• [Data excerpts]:

────

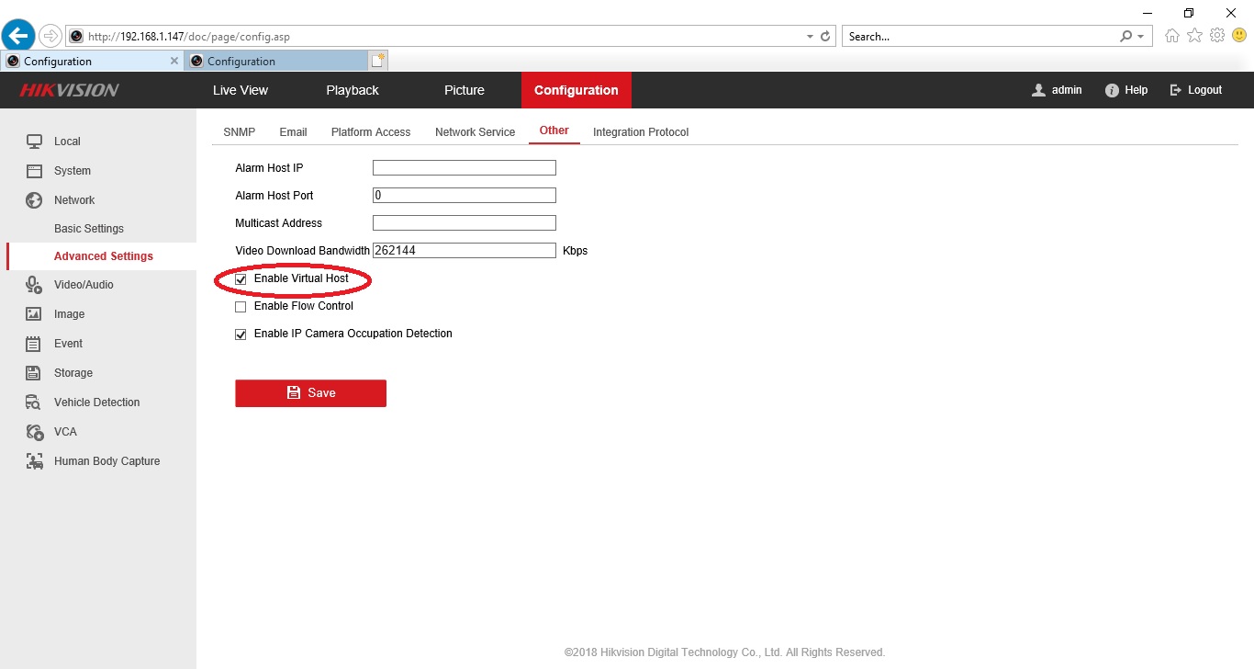Viewport: 1254px width, 669px height.
Task: Expand the search provider dropdown arrow
Action: pyautogui.click(x=1141, y=37)
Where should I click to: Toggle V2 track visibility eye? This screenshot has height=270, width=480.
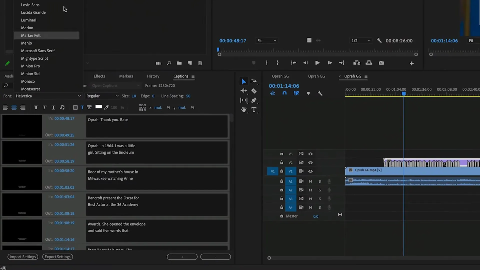tap(310, 162)
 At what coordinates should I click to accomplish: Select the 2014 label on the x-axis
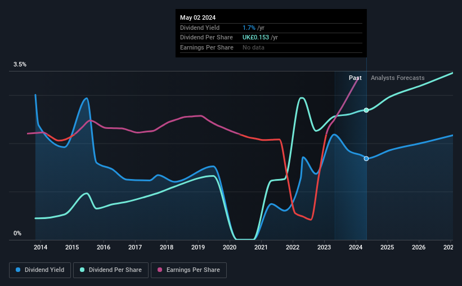[41, 247]
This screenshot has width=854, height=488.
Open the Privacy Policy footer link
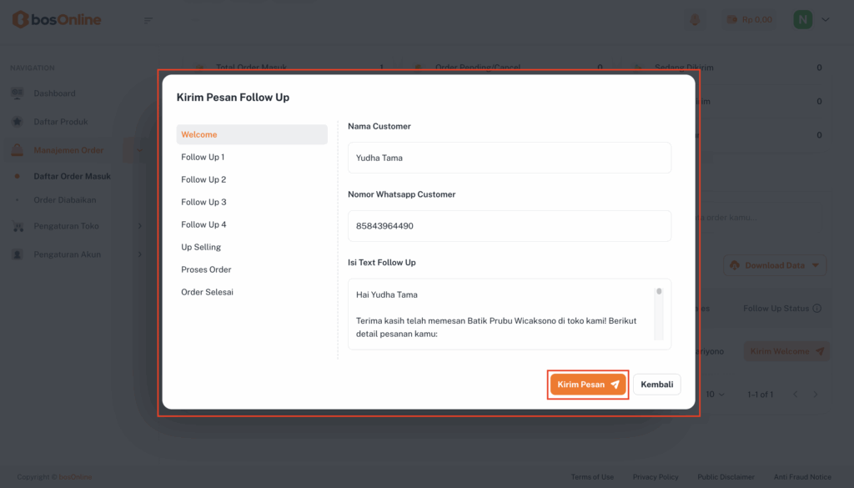(655, 477)
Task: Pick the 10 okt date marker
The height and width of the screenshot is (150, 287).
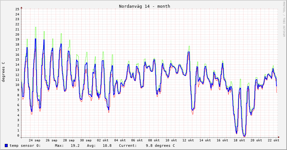Action: pos(171,140)
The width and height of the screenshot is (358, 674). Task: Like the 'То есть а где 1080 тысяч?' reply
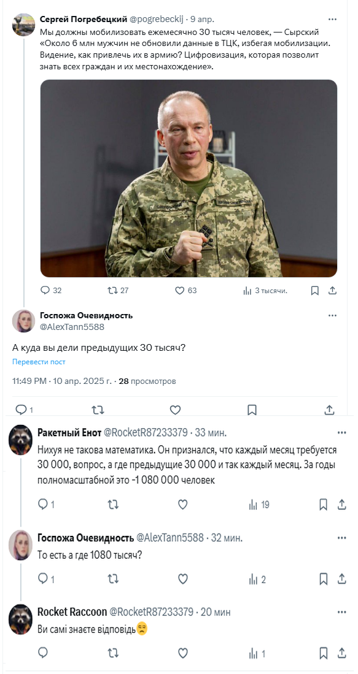183,579
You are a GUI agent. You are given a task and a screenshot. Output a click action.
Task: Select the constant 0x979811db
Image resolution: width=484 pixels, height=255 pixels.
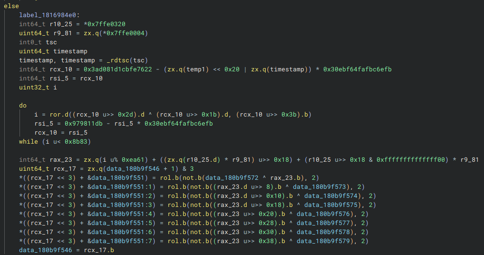pyautogui.click(x=83, y=124)
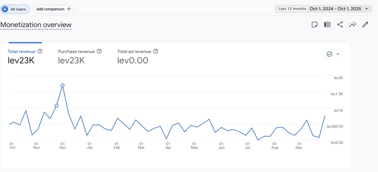Open the report annotations note icon
The height and width of the screenshot is (172, 378).
point(315,25)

────

• [Problem to work on]: Repeat exactly, and only, the entries from the line with "Task: Pick the 10 okt date marker" through the line with "Task: Select the constant 0x979811db". Pictures are skipped.

• [Solution to the exercise]:
Task: Pick the 10 okt date marker
The height and width of the screenshot is (150, 287).
Action: pos(171,140)
The width and height of the screenshot is (358, 674). Task: Like the 'То есть а где 1080 тысяч?' reply
183,579
You are a GUI agent. You are given a task and a screenshot. Output a click action.
Task: Select the constant 0x979811db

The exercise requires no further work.